## [Task prompt]
Copy only the lines from the one containing "The width and height of the screenshot is (720, 450)." through the final line of the records below, exactly as written, with no pictures.

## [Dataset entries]
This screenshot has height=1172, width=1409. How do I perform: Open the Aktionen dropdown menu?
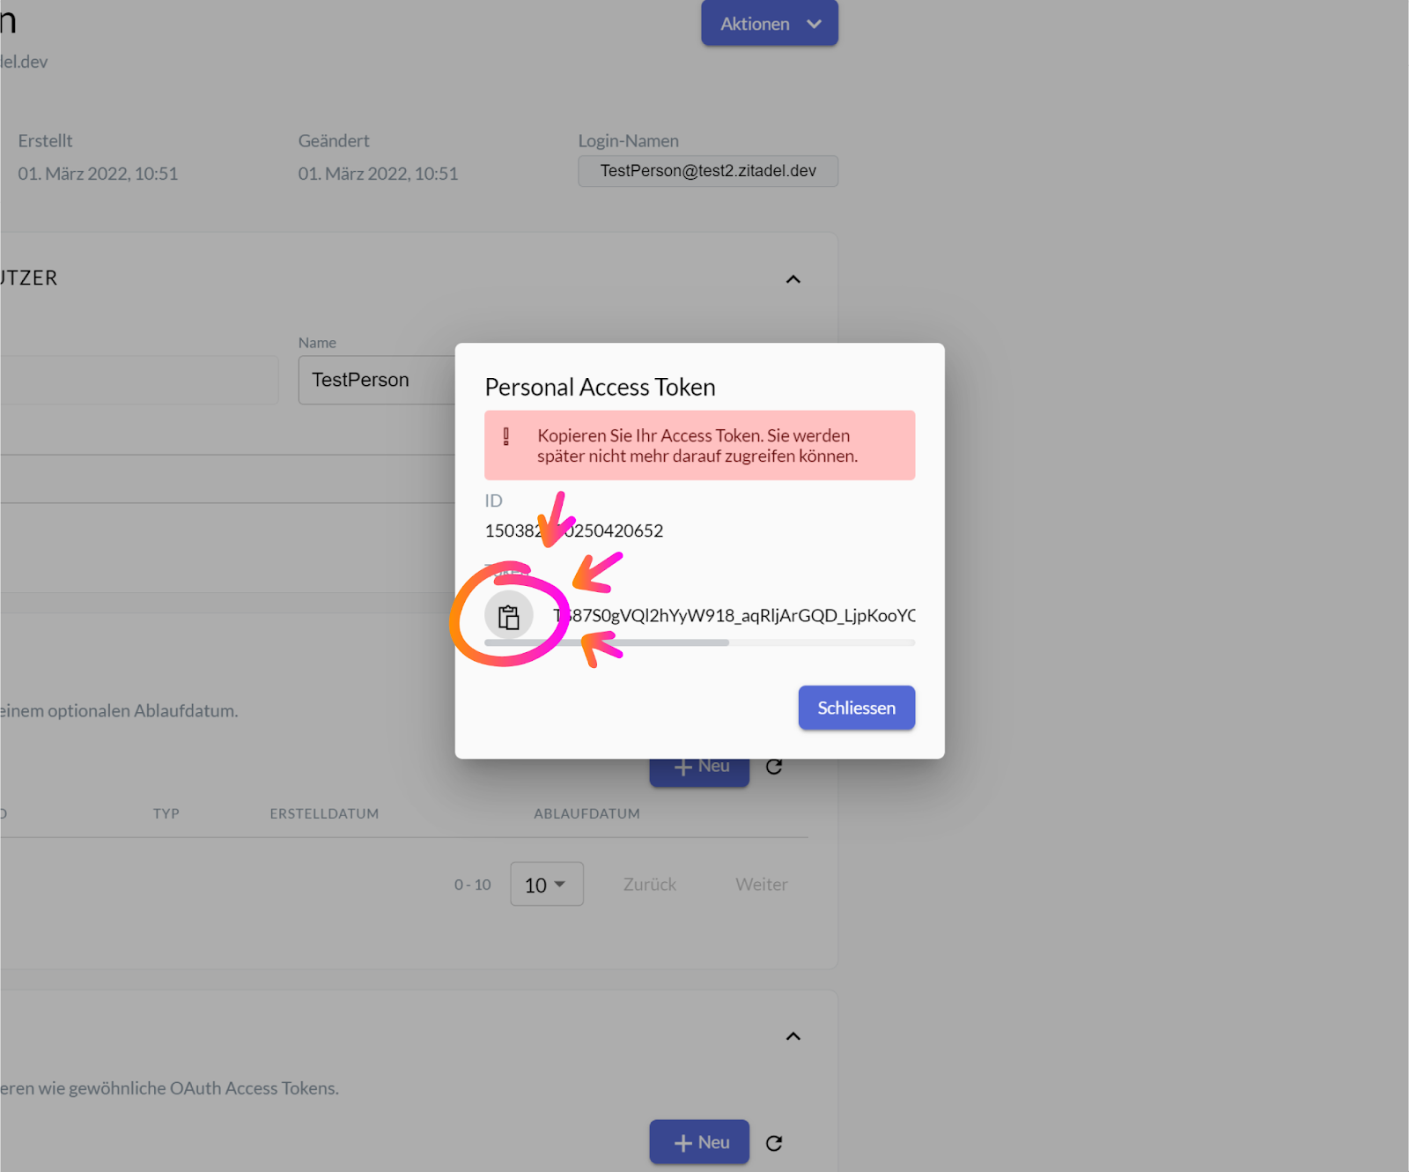(770, 24)
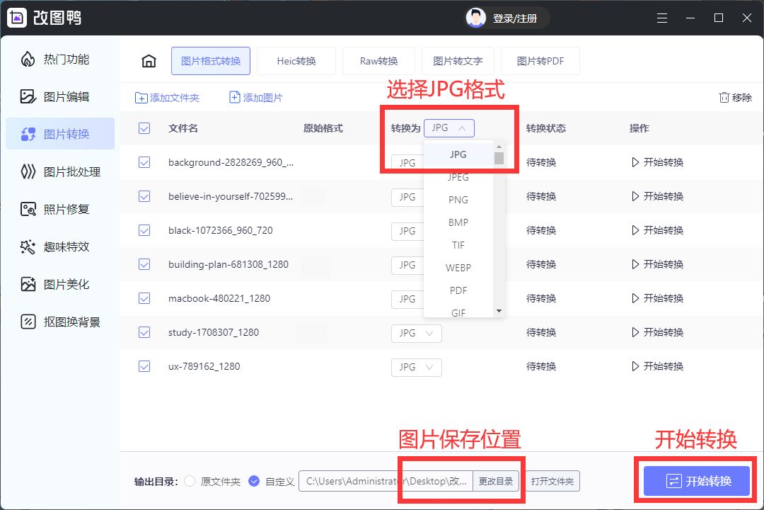Viewport: 764px width, 510px height.
Task: Open the 趣味特效 feature
Action: point(60,246)
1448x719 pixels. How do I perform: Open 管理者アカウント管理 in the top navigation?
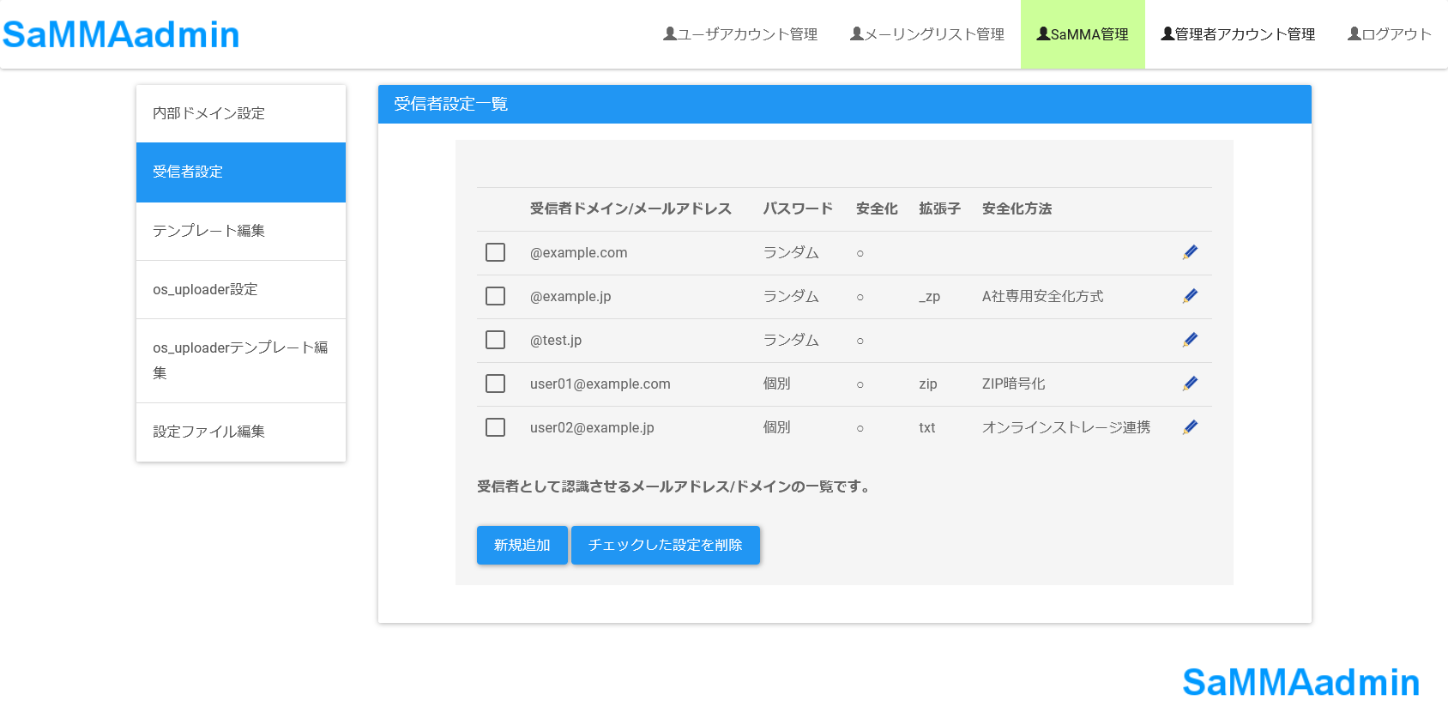click(x=1238, y=34)
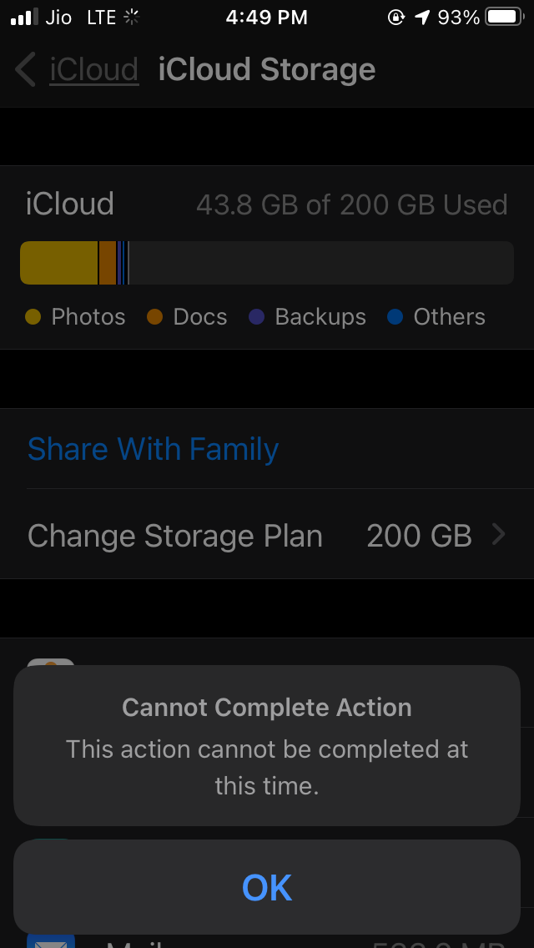The width and height of the screenshot is (534, 948).
Task: Tap the Cannot Complete Action alert title
Action: pos(267,708)
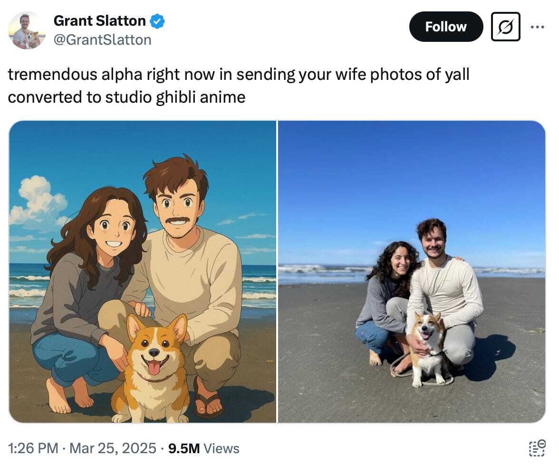Open the Studio Ghibli style anime image
559x466 pixels.
(142, 272)
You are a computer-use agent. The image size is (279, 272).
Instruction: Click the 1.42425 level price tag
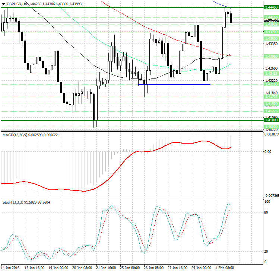pos(271,73)
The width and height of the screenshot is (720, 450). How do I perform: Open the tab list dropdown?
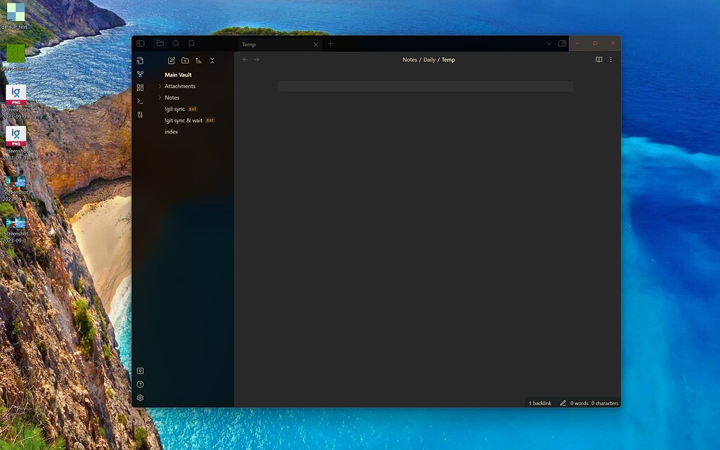click(x=548, y=44)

## [Exercise answer]
The width and height of the screenshot is (720, 450). How do I perform: Open the tab list dropdown?
click(x=548, y=44)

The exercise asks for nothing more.